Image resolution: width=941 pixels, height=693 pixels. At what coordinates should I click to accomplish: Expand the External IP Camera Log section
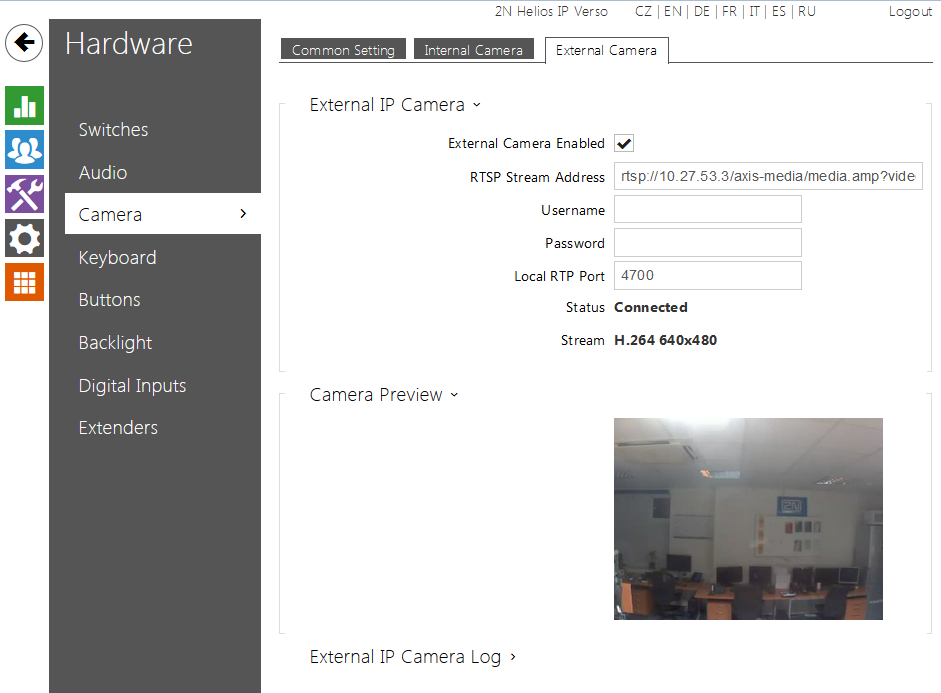(412, 657)
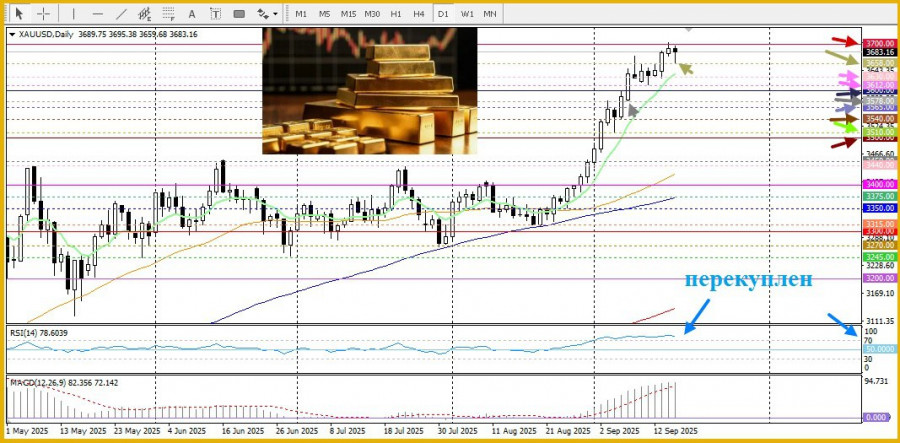Pick the horizontal line drawing tool
Image resolution: width=900 pixels, height=443 pixels.
(97, 14)
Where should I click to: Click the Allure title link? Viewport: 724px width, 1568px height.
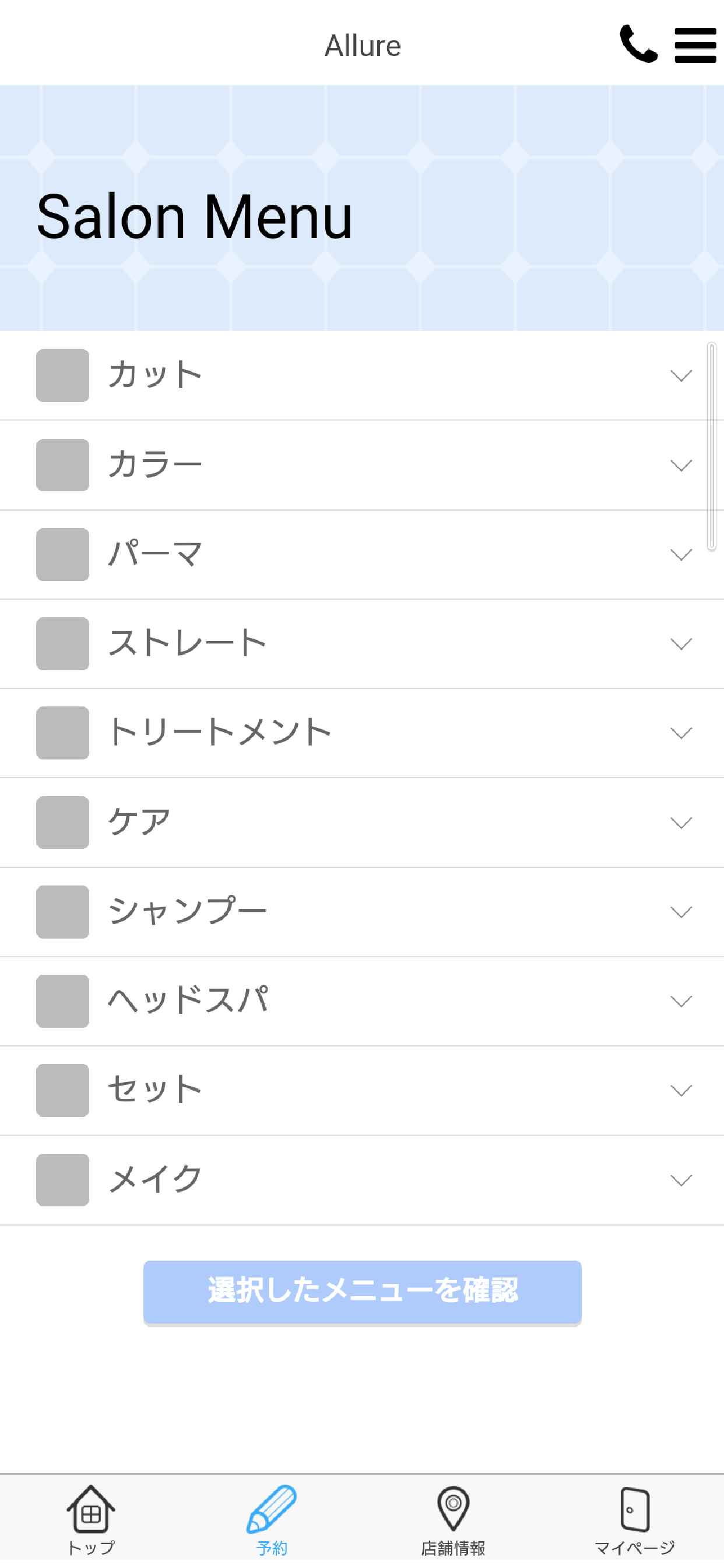tap(363, 46)
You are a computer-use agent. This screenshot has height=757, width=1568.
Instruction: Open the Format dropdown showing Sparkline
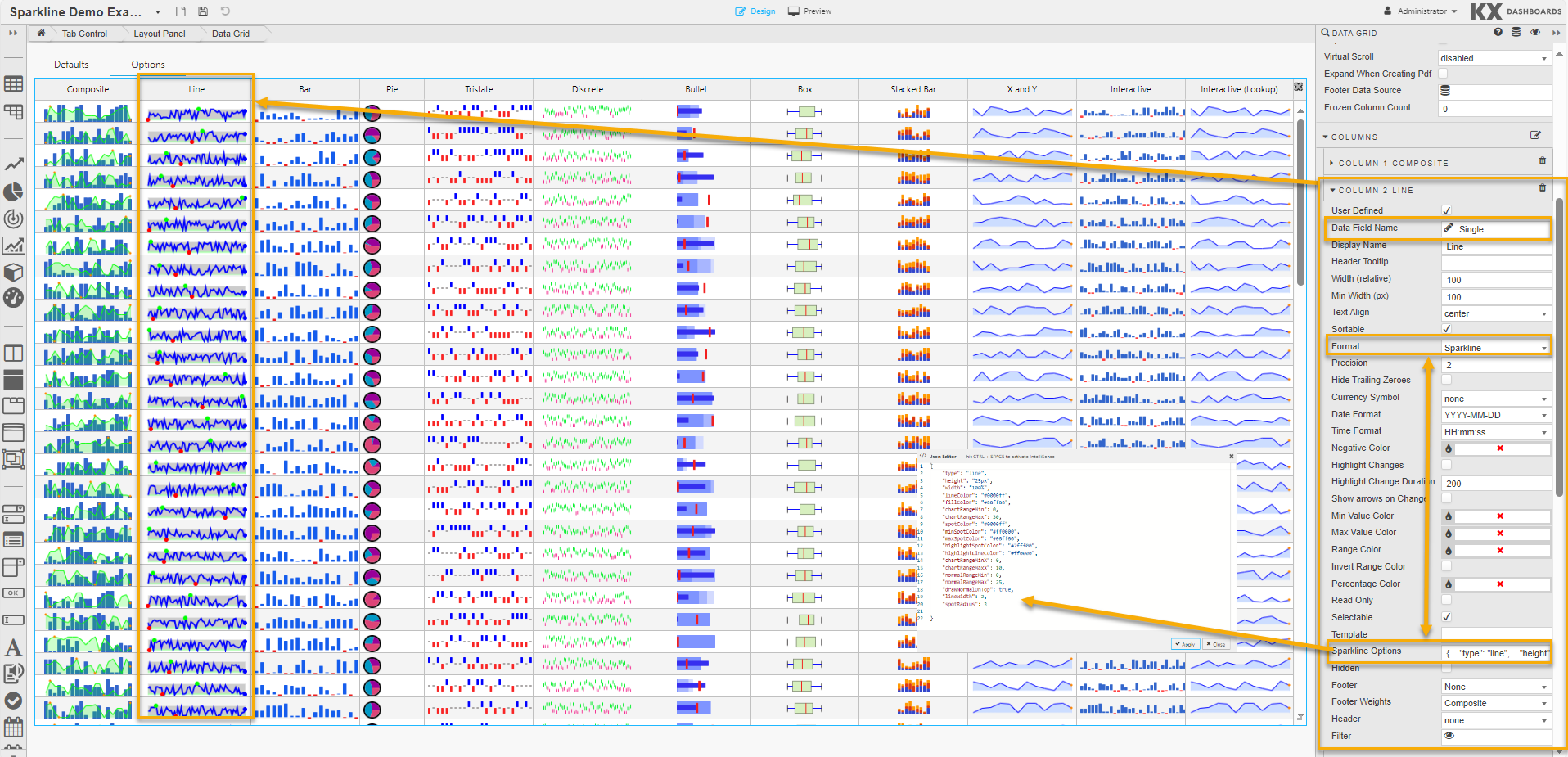click(1495, 348)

WORK TASK
Please reproduce the records above exactly and leave any picture behind.

TASK RESULT
Image resolution: width=941 pixels, height=693 pixels. At what coordinates should I click to accomplish: Expand the External IP Camera Log section
(412, 657)
Pick the horizontal line drawing tool
Image resolution: width=900 pixels, height=443 pixels.
(97, 14)
Where should I click to: Click the Allure title link? Viewport: 724px width, 1568px height.
tap(363, 46)
You are a computer-use agent. This screenshot has height=757, width=1568.
Instruction: Open the Format dropdown showing Sparkline
click(1495, 348)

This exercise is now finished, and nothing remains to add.